> Work instructions:
For each record, copy the text exactly and omit any picture it holds.

> Entries provided:
►

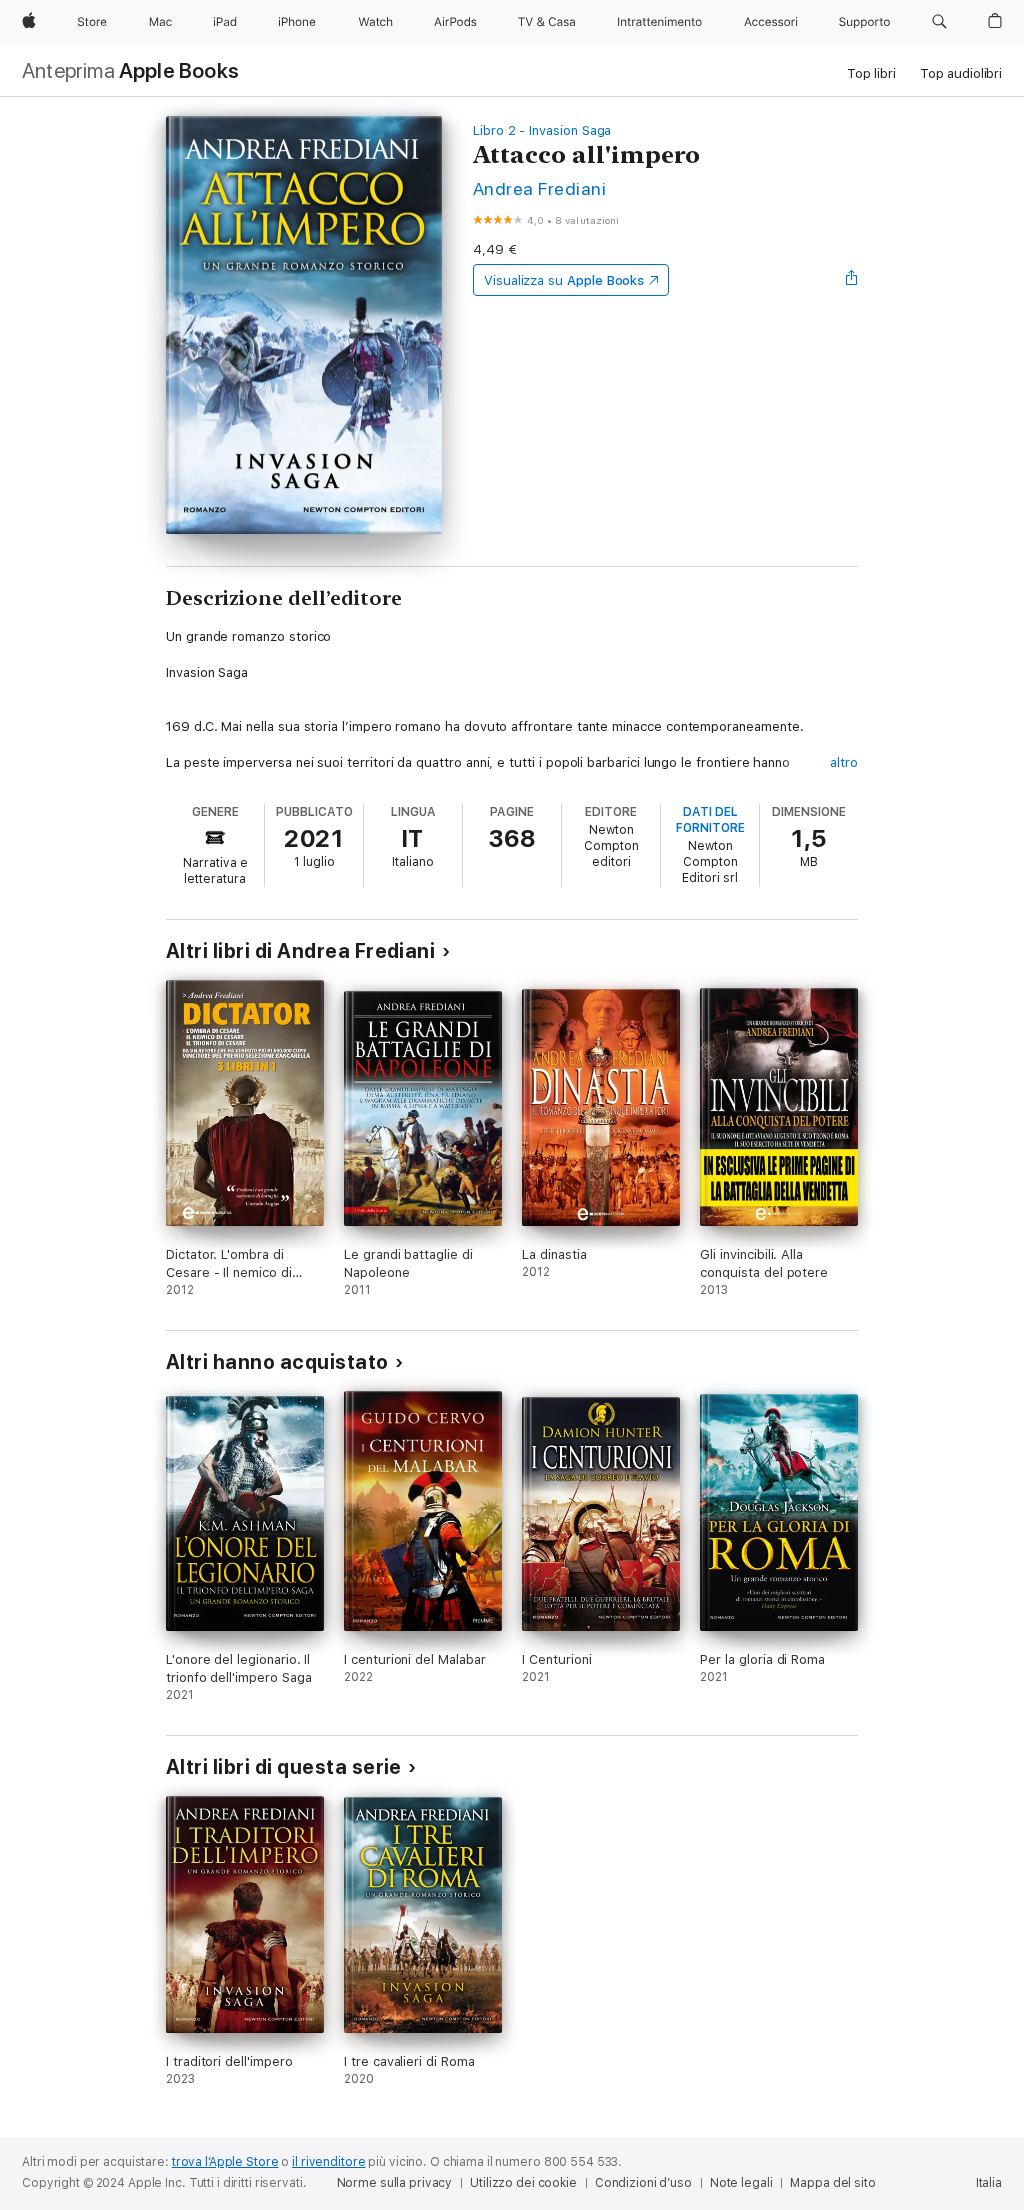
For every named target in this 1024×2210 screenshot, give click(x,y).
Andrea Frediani (539, 188)
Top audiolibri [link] (961, 73)
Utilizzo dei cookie (523, 2183)
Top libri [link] (871, 73)
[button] (939, 22)
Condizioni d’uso (643, 2183)
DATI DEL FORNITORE (710, 820)
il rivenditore (328, 2162)
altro (844, 762)
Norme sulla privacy (395, 2183)
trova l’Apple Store (225, 2162)
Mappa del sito (832, 2183)
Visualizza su (564, 280)
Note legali (741, 2183)
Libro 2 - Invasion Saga (542, 130)
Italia (989, 2183)
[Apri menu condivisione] (852, 280)
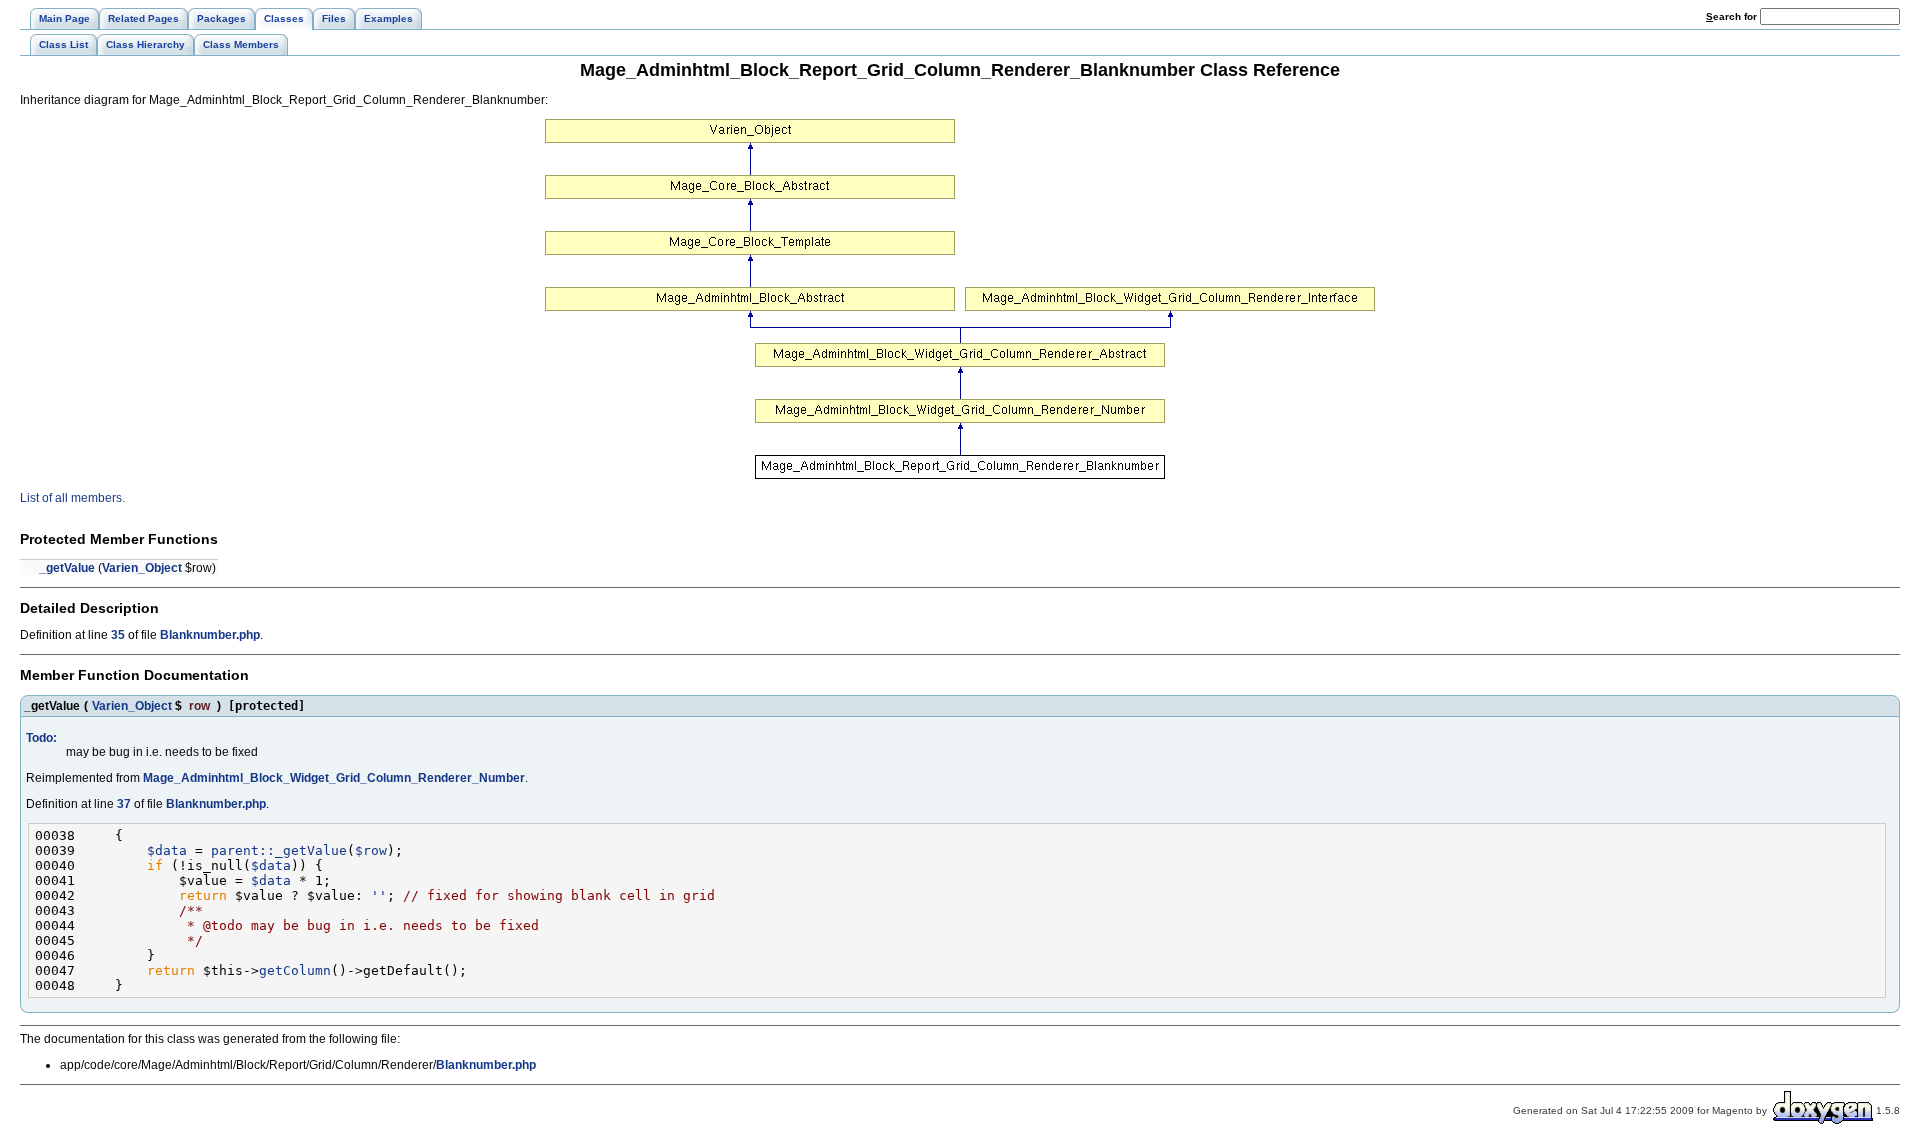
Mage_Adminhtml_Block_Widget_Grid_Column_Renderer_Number (334, 778)
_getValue (67, 568)
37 (124, 804)
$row (371, 850)
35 (118, 635)
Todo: (41, 738)
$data (167, 850)
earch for (1733, 16)
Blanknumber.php (210, 635)
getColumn (295, 970)
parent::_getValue (279, 850)
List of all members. (72, 498)
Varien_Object (142, 568)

◄

> Written solution:
For every named target in this 1024×2210 screenshot, give click(x,y).
Andrea Frediani (539, 188)
Top audiolibri [link] (961, 73)
Utilizzo dei cookie (523, 2183)
Top libri [link] (871, 73)
[button] (939, 22)
Condizioni d’uso (643, 2183)
DATI DEL FORNITORE (710, 820)
il rivenditore (328, 2162)
altro (844, 762)
Norme sulla privacy (395, 2183)
trova l’Apple Store (225, 2162)
Mappa del sito (832, 2183)
Visualizza su (564, 280)
Note legali (741, 2183)
Libro 2 - Invasion Saga (542, 130)
Italia (989, 2183)
[Apri menu condivisione] (852, 280)
Mage_Adminhtml_Block_Widget_Grid_Column_Renderer_Number (334, 778)
_getValue (67, 568)
37 (124, 804)
$row (371, 850)
35 (118, 635)
Todo: (41, 738)
$data (167, 850)
earch for (1733, 16)
Blanknumber.php (210, 635)
getColumn (295, 970)
parent::_getValue (279, 850)
List of all members. (72, 498)
Varien_Object (142, 568)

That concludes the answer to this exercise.